2 décembre 2017 | Publié par Véronique Belen dans Blog - Aucun commentaire

Il y a parfois du bon à prendre du recul. Sortir de son environnement quotidien pour changer de regard sur sa pratique professionnelle et ses perspectives.
Je viens de vivre une très belle semaine de formation continue en enseignement des langues vivantes au CM1-CM2. Ce n’est plus très souvent, dans mon métier, que l’on nous propose de quitter nos classes pour nous former, faute de remplaçants et de moyens. Alors je n’ai pas voulu manquer une occasion si belle qui se présentait. Et quel bain de jouvence ! Les formateurs se succédaient pour nous donner des pistes et des ressources nouvelles dans nos pratiques en classe. Nous avons parlé, chanté, joué, exploré et testé des logiciels, découvert des albums et des manuels, élaboré de petits projets en sous-groupes pour nous faire la main et avoir matière à réinvestir.
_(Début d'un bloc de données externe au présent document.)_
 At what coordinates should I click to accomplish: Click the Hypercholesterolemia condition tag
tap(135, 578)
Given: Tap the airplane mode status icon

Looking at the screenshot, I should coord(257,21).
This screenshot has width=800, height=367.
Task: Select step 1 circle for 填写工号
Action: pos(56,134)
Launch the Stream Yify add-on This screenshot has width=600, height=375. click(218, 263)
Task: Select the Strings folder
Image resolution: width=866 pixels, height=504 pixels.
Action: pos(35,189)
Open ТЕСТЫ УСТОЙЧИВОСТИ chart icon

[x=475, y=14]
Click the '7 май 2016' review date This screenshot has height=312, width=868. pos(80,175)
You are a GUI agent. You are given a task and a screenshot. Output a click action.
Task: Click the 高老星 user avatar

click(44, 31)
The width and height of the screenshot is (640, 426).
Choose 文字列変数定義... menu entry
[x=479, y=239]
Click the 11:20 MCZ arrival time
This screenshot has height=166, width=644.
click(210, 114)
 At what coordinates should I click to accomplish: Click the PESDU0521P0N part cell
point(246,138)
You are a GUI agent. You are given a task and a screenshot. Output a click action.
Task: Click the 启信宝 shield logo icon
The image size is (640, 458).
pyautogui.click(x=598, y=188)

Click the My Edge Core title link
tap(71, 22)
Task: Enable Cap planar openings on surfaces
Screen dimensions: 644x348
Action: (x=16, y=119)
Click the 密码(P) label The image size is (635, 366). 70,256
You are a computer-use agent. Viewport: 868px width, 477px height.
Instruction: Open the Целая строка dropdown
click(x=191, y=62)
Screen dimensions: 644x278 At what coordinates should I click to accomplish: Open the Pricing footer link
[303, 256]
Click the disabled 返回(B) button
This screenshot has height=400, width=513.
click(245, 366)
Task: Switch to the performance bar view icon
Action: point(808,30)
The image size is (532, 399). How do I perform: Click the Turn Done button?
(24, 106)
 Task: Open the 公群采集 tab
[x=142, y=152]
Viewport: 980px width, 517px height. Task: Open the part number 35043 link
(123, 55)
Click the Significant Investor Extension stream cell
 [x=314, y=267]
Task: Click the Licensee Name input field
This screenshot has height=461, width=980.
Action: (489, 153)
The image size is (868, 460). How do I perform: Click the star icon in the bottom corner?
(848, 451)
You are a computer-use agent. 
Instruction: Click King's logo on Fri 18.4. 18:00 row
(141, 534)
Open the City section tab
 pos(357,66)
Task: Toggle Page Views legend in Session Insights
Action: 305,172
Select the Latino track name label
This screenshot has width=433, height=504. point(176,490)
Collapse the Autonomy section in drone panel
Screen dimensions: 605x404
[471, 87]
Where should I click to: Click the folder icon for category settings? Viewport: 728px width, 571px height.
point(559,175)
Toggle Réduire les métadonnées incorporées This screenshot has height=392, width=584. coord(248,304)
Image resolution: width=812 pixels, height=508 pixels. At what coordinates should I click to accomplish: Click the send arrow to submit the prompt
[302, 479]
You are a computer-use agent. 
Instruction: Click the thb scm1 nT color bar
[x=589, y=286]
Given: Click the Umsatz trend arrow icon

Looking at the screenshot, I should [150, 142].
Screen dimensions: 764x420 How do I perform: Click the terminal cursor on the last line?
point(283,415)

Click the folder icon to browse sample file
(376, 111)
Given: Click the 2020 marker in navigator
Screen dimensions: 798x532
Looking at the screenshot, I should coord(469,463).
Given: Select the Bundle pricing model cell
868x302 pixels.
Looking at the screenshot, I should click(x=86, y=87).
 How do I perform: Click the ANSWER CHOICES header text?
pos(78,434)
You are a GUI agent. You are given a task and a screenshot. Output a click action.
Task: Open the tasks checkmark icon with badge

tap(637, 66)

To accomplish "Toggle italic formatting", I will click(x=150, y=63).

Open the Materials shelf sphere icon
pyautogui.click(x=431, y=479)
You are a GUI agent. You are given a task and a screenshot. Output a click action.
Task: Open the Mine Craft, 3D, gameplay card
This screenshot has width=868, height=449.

Le tout dans une ambiance des plus sympathiques : un groupe d’une douzaine de collègues qui ne se connaissaient pas au préalable, mis en situation de faire connaissance comme on le ferait lors d’une rencontre transfrontalière avec des élèves. C’était à la fois intimidant, ludique puis motivant. De vrais liens se sont noués au fil de la semaine, de riches partages sur nos pratiques respectives ont été possibles, et les conversations ont été variées et joyeuses lors des cafés et des repas pris en commun.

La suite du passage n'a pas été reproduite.